=== Records for this task ===

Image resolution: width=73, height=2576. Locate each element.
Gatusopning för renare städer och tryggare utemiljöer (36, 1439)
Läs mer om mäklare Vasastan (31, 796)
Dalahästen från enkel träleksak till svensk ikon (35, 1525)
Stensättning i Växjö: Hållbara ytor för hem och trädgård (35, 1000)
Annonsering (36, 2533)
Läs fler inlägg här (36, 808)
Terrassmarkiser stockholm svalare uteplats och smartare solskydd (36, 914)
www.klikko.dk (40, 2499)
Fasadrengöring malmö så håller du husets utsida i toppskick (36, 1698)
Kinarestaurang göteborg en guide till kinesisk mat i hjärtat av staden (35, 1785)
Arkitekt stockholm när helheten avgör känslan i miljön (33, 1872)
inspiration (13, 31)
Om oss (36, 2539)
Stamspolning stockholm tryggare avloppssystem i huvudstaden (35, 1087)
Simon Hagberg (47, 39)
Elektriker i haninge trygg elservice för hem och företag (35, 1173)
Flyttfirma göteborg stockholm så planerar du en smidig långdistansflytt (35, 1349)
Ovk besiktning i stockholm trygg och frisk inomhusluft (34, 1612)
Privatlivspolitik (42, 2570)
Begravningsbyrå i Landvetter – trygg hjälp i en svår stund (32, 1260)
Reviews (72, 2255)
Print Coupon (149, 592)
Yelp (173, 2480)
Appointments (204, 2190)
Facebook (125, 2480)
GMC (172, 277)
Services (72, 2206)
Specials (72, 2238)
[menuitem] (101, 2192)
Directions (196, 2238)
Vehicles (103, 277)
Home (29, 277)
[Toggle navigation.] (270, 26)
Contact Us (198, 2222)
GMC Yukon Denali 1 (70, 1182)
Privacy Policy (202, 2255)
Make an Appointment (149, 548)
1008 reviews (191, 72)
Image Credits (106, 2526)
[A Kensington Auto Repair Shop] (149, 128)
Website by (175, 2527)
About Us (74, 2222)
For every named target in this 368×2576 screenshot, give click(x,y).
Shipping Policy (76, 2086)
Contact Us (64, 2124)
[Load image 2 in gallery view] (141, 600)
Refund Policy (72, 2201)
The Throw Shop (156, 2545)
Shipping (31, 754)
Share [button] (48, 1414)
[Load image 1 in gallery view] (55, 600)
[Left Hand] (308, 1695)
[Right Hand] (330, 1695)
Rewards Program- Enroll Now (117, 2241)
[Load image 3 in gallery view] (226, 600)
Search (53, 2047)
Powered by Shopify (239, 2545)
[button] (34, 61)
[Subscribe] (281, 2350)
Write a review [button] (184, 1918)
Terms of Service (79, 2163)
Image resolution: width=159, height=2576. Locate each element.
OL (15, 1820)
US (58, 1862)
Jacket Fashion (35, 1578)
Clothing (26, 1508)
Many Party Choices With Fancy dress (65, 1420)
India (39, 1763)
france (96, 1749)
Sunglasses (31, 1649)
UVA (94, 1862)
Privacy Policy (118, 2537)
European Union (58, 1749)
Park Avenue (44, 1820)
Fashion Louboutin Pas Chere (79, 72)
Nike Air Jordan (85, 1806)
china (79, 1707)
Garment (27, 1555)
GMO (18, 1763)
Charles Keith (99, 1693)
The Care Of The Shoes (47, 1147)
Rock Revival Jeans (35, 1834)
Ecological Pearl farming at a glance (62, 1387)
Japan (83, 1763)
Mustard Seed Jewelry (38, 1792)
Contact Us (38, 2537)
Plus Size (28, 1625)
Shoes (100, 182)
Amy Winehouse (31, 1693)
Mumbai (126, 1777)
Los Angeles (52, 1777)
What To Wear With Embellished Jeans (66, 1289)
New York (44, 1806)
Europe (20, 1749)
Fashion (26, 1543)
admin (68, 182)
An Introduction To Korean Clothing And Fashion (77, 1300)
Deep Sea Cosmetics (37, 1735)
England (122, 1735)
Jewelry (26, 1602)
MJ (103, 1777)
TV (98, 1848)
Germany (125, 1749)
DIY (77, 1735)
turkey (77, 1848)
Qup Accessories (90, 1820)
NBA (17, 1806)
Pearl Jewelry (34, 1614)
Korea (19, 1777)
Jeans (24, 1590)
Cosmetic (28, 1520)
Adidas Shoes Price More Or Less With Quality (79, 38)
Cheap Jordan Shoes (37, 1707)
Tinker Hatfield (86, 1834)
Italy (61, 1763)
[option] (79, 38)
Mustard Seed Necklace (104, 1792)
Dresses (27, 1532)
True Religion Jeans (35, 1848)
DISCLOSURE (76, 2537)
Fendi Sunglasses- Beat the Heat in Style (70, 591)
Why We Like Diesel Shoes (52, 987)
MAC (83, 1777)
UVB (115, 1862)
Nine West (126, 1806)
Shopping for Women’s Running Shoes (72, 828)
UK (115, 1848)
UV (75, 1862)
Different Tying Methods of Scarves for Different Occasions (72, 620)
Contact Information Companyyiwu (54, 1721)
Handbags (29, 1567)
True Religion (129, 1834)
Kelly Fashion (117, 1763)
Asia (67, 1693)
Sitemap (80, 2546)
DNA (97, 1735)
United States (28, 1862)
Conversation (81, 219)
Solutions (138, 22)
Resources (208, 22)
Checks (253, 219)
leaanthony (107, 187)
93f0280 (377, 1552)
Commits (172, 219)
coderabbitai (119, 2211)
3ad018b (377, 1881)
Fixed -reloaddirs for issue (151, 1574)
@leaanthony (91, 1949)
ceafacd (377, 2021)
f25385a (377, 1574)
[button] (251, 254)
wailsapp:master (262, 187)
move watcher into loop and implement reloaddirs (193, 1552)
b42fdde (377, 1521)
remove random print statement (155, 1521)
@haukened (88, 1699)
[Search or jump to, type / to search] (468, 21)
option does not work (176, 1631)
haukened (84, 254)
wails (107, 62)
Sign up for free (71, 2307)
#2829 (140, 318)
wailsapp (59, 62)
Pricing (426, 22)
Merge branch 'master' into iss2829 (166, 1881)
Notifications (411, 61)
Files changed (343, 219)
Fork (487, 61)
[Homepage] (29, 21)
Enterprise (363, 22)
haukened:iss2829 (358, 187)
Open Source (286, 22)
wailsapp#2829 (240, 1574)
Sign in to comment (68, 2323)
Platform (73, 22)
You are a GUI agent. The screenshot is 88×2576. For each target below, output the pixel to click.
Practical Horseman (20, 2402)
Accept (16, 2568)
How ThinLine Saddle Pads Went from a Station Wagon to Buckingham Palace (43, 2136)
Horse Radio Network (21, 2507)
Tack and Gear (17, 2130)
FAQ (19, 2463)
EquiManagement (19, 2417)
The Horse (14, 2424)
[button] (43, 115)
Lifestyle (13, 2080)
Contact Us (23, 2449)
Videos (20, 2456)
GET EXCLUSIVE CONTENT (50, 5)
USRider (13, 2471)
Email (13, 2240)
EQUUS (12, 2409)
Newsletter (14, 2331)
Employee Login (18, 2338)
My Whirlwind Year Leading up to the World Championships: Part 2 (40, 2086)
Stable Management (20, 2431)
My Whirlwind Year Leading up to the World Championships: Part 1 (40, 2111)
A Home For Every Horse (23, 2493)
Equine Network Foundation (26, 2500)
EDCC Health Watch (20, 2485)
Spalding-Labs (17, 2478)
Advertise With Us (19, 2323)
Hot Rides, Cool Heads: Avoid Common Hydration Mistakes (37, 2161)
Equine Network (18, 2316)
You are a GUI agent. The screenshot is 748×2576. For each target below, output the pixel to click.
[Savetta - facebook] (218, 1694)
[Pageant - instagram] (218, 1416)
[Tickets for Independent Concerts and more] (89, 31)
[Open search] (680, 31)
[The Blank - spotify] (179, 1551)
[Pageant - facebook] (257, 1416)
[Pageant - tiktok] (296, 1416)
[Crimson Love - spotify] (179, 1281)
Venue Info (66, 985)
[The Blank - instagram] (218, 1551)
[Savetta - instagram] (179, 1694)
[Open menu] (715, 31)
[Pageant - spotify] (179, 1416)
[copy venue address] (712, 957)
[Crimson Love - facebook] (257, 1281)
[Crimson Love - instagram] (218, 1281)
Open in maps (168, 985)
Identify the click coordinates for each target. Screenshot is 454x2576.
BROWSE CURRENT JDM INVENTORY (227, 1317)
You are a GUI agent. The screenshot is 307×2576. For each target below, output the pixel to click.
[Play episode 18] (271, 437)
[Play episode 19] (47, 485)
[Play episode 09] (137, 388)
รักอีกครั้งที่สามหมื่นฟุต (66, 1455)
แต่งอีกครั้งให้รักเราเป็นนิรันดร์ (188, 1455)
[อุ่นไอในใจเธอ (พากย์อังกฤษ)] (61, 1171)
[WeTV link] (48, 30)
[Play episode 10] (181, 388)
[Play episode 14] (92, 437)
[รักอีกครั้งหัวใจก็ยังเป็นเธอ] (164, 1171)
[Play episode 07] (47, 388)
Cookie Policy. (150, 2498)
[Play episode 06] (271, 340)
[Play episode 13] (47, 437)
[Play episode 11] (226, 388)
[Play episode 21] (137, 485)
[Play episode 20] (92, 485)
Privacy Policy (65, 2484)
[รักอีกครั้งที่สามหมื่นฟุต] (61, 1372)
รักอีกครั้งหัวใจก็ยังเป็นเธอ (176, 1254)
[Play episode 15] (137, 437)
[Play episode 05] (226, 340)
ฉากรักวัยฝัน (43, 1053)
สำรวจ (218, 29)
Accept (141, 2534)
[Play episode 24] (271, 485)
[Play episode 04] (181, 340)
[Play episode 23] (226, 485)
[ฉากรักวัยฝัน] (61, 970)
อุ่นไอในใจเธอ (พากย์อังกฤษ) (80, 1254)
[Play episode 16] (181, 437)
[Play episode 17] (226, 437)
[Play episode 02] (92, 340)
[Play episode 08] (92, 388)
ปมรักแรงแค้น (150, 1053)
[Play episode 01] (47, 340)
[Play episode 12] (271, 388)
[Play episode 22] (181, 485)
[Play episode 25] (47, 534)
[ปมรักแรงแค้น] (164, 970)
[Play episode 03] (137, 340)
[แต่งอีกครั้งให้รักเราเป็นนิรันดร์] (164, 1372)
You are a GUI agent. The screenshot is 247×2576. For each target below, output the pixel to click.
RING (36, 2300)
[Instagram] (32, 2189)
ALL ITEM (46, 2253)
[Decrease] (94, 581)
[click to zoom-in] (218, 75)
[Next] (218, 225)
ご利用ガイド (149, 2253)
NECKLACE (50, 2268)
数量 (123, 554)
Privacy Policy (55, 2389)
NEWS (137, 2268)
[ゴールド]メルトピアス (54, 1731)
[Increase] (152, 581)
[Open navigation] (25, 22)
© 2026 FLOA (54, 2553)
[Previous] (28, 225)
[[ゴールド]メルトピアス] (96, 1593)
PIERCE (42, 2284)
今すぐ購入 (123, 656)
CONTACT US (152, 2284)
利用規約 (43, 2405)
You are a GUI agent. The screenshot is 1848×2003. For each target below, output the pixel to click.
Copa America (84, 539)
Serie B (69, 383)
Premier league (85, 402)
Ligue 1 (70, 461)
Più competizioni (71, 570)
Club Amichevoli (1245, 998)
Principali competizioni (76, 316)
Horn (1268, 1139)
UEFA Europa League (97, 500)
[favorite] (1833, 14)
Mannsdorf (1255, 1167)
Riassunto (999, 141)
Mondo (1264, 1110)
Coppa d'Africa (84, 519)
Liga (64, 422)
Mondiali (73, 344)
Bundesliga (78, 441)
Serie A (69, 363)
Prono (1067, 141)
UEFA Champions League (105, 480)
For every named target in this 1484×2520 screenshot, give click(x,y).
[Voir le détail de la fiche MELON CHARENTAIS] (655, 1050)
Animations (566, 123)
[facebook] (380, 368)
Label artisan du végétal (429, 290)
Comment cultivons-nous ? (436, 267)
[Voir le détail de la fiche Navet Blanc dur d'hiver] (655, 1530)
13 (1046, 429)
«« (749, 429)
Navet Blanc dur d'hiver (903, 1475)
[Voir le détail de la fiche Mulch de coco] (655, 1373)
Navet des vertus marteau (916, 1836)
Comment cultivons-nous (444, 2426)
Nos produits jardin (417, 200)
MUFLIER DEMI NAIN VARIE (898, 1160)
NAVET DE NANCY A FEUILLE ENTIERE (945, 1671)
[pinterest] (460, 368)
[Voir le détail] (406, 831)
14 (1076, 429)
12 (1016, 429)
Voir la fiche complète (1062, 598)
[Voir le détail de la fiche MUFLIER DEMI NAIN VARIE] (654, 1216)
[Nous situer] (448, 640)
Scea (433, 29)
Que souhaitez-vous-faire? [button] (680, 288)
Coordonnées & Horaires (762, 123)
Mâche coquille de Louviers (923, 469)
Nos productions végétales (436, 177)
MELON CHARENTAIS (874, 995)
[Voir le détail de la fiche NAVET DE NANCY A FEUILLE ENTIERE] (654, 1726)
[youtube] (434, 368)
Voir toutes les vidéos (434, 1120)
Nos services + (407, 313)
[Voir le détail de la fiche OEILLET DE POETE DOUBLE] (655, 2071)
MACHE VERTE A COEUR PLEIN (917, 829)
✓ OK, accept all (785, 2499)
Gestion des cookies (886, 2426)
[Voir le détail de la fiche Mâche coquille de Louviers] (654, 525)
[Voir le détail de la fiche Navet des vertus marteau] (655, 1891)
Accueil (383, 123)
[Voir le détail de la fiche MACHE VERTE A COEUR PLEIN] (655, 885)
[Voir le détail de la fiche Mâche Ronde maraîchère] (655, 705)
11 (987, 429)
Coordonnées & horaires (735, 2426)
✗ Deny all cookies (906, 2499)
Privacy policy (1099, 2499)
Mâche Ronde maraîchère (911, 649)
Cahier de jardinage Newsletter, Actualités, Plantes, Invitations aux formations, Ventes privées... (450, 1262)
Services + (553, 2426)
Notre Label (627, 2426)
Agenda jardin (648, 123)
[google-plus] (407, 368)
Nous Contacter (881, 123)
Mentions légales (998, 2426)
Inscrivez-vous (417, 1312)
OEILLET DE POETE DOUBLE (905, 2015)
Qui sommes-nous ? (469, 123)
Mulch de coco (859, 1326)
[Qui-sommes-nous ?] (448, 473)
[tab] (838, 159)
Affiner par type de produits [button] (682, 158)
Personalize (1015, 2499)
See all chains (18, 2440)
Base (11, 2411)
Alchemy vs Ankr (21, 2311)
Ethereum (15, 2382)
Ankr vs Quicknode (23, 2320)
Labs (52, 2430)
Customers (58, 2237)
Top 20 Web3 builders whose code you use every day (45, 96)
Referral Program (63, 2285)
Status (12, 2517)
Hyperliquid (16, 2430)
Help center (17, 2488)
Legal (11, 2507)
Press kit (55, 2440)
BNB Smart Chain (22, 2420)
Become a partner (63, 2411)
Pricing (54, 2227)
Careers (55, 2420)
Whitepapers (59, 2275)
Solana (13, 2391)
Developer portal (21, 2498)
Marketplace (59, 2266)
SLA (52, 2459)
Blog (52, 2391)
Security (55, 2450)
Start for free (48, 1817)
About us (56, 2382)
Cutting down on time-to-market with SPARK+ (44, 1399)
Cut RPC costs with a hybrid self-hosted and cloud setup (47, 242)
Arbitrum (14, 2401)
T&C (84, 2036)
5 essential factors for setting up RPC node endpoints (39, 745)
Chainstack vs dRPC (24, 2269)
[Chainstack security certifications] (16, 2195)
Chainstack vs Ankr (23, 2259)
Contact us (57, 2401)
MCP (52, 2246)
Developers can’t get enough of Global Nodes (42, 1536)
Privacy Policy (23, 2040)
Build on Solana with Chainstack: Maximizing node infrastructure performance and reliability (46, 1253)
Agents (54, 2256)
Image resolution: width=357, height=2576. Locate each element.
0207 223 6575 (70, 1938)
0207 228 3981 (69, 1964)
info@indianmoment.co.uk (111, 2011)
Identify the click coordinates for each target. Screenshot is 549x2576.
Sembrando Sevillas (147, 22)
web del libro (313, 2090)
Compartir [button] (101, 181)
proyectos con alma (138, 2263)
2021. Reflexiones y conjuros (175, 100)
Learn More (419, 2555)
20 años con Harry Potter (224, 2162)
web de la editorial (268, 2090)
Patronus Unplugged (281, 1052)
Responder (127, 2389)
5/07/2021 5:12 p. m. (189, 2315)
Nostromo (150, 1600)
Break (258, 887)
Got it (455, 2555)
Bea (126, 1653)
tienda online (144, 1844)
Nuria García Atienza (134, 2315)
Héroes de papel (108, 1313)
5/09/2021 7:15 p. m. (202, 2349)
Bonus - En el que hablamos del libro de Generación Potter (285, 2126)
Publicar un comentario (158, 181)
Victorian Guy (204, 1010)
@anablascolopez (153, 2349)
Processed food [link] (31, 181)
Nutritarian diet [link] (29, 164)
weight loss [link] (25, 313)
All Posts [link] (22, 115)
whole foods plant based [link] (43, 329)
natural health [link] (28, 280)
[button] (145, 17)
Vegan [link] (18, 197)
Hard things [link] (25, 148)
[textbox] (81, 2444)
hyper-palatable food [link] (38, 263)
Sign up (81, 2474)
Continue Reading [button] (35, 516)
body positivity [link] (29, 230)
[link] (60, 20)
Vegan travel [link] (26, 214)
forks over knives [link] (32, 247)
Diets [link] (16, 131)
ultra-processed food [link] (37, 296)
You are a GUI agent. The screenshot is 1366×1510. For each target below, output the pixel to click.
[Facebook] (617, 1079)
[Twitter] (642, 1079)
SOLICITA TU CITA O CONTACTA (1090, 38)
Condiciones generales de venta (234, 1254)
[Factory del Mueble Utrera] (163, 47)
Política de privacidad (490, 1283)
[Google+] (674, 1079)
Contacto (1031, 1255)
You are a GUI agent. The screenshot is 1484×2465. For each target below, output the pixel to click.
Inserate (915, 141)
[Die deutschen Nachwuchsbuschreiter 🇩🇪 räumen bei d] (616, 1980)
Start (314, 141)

===

→ Your assignment: Using the entries above, give back exactly the line containing "[แต่งอีกครั้งให้รักเราเป็นนิรันดร์] (164, 1372)", the line containing "NEWS (137, 2268)", and every line between them, and nothing else.

→ Answer:
[แต่งอีกครั้งให้รักเราเป็นนิรันดร์] (164, 1372)
You are a GUI agent. The screenshot is 247×2576. For each target below, output the pixel to click.
RING (36, 2300)
[Instagram] (32, 2189)
ALL ITEM (46, 2253)
[Decrease] (94, 581)
[click to zoom-in] (218, 75)
[Next] (218, 225)
ご利用ガイド (149, 2253)
NECKLACE (50, 2268)
数量 (123, 554)
Privacy Policy (55, 2389)
NEWS (137, 2268)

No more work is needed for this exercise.